BEGIN Extract

Some of the questions that I’m asking include who’s writing these books, when are they being published, and by whom are they being published? It turns out it’s a lot of white women writing and a lot of smaller presses, though a few of the big publishing houses have picked them. I’m also really asking how these books are recycling these ideas, that madness always leads to violence or that disability always leads to violence, and that the sort of ideal or imagined victim of gun violence is a white child in a classroom. We know that’s not the case, that gun violence affects a much broader audience. I’m asking how these books are continuing to spectacularize the school shooting rather than talk about these larger issues. It makes it more of a school shooting as an individual, spontaneous event rather than a systemic problem about violence, guns, and surveillance.

When starting your talks, you note that the way the discussion about gun violence takes place matters. What do you mean by that?

When we talk about gun violence, we talk about who the people are that are victims. More often than not, our conversations center on who the shooter was, what they were doing in their life and how come we didn’t catch all of the warning signs that this was going to happen? As we see with some of the activists coming out of Parkland, the March for Our Lives activists, this is not the way that gun violence tends to take place. So when we start zooming into that idea of the crazy school shooter, we end up reinforcing ideas that we should be surveilling bodies; restrict movement. It comes back to that “See something, say something” thing about mental illness. The way that our education system and our social systems work now, people of color are much more likely to be read as disabled, distressed, or having an emotional breakdown. What this means is that anytime we put in place policies to surveil or punish those people who are acting abnormal, it exponentially affects people of color much more. But the reality is that people of color and disabled people are much more likely to be victims of gun violence than they are to be perpetrators of it.

“Writing National Tragedies” examines a concept of national tragedies in the United States, multiethnic literature, legal documents, and other cultural artifacts from World War II to the present. What are you trying to do with your dissertation on this topic?

END Extract
BEGIN Provided records

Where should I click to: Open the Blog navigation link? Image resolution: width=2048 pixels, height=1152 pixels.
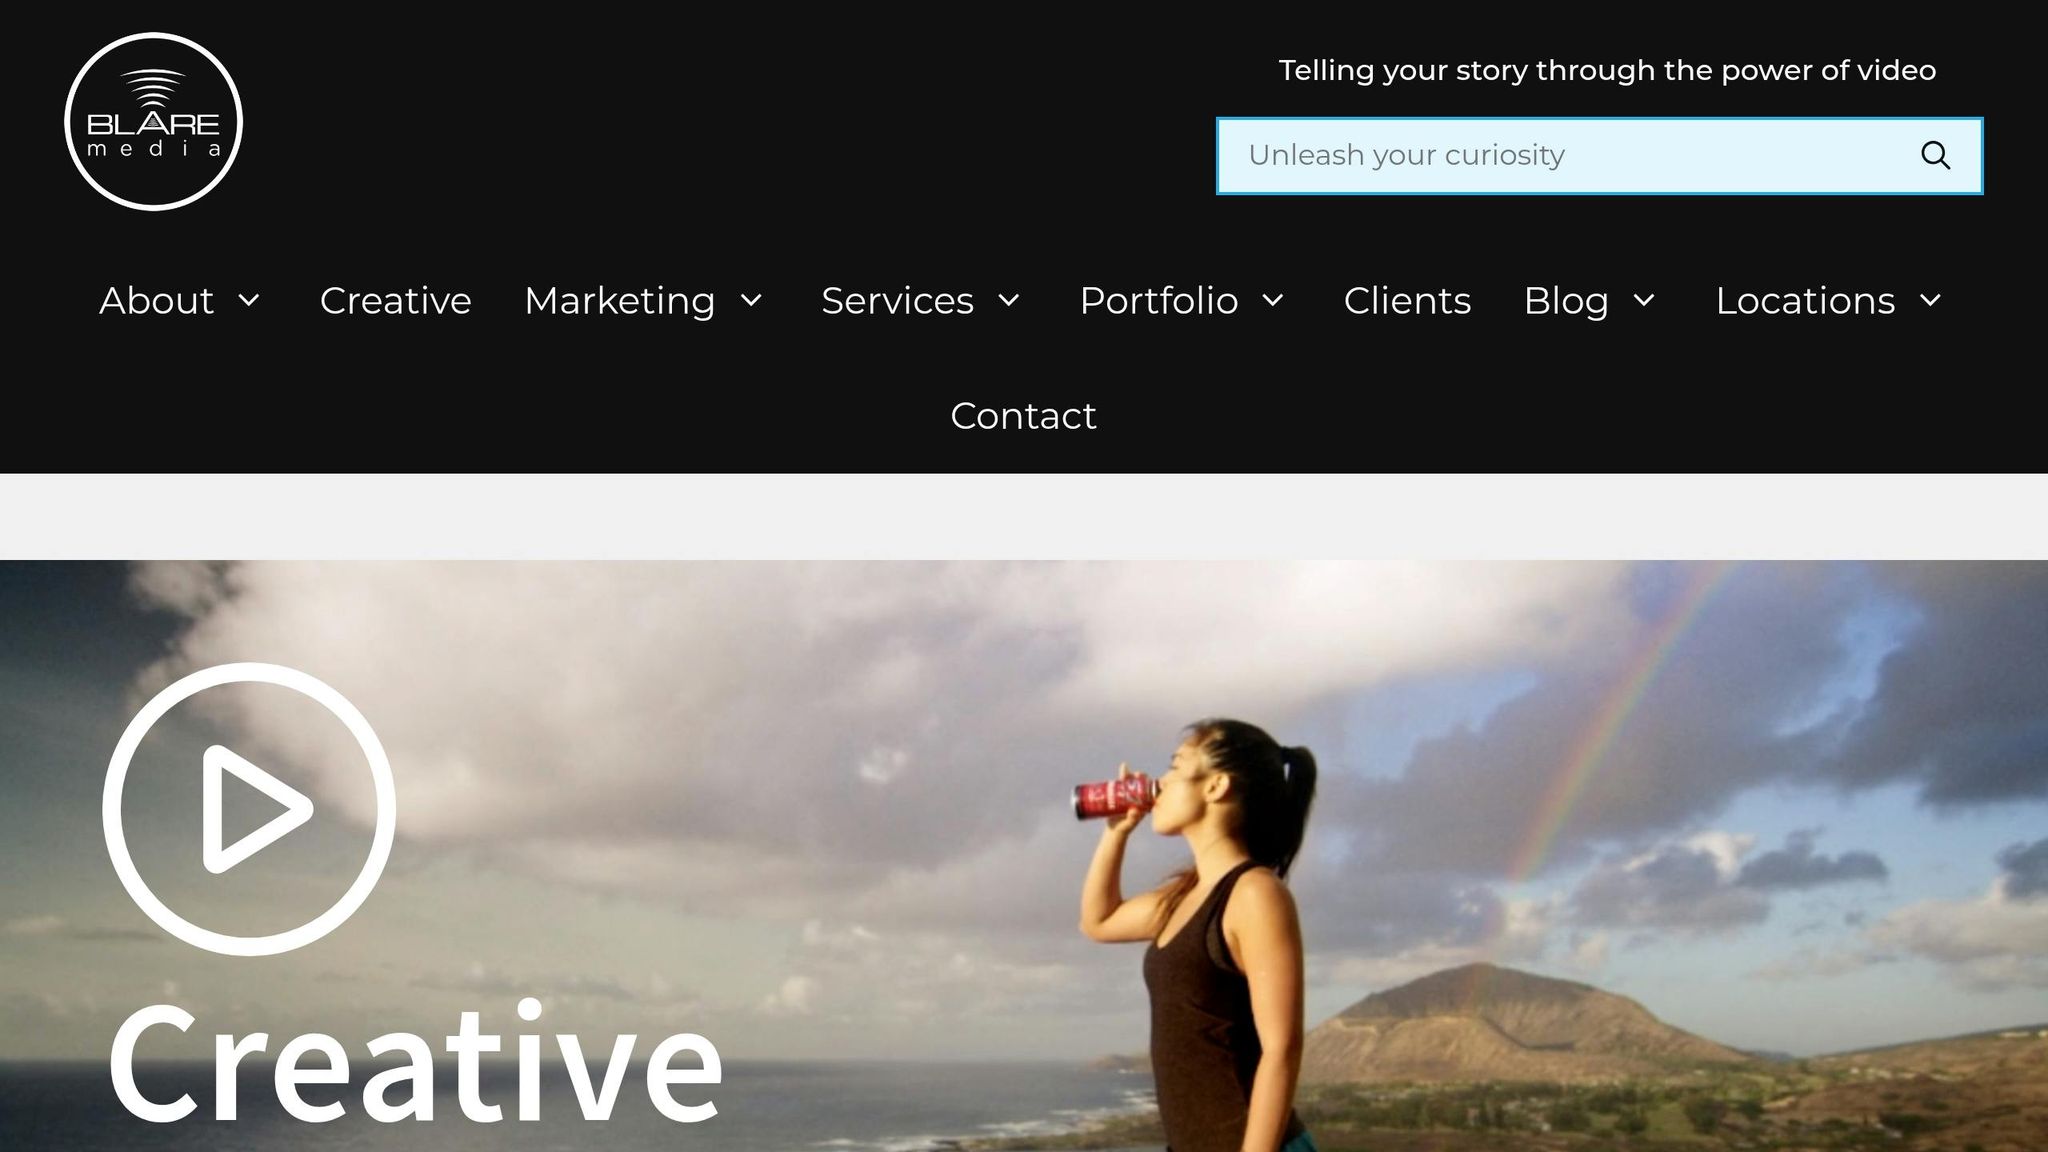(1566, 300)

END Provided records
BEGIN Provided records

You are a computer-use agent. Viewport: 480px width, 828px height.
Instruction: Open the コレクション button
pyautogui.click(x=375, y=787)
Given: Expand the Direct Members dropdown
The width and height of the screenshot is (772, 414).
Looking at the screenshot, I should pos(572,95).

END Provided records
BEGIN Provided records

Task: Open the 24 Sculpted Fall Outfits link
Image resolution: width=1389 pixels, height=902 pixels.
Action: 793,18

END Provided records

• [Activity 1]
From the interview excerpt, write out the passage starting with "Some of the questions" and going on through "guns, and surveillance.".
• [Activity 2]
Summarize the interview excerpt in two sentences.

• [Exercise result 1]
Some of the questions that I’m asking include who’s writing these books, when are they being published, and by whom are they being published? It turns out it’s a lot of white women writing and a lot of smaller presses, though a few of the big publishing houses have picked them. I’m also really asking how these books are recycling these ideas, that madness always leads to violence or that disability always leads to violence, and that the sort of ideal or imagined victim of gun violence is a white child in a classroom. We know that’s not the case, that gun violence affects a much broader audience. I’m asking how these books are continuing to spectacularize the school shooting rather than talk about these larger issues. It makes it more of a school shooting as an individual, spontaneous event rather than a systemic problem about violence, guns, and surveillance.

• [Exercise result 2]
The speaker looks at who writes and publishes books about school shootings and at how these books recycle the ideas that madness or disability always leads to violence, presenting the school shooting as an individual, spontaneous event rather than a systemic problem. The speaker also argues that focusing on the shooter reinforces surveillance policies that affect people of color much more, even though people of color and disabled people are much more likely to be victims of gun violence than perpetrators of it.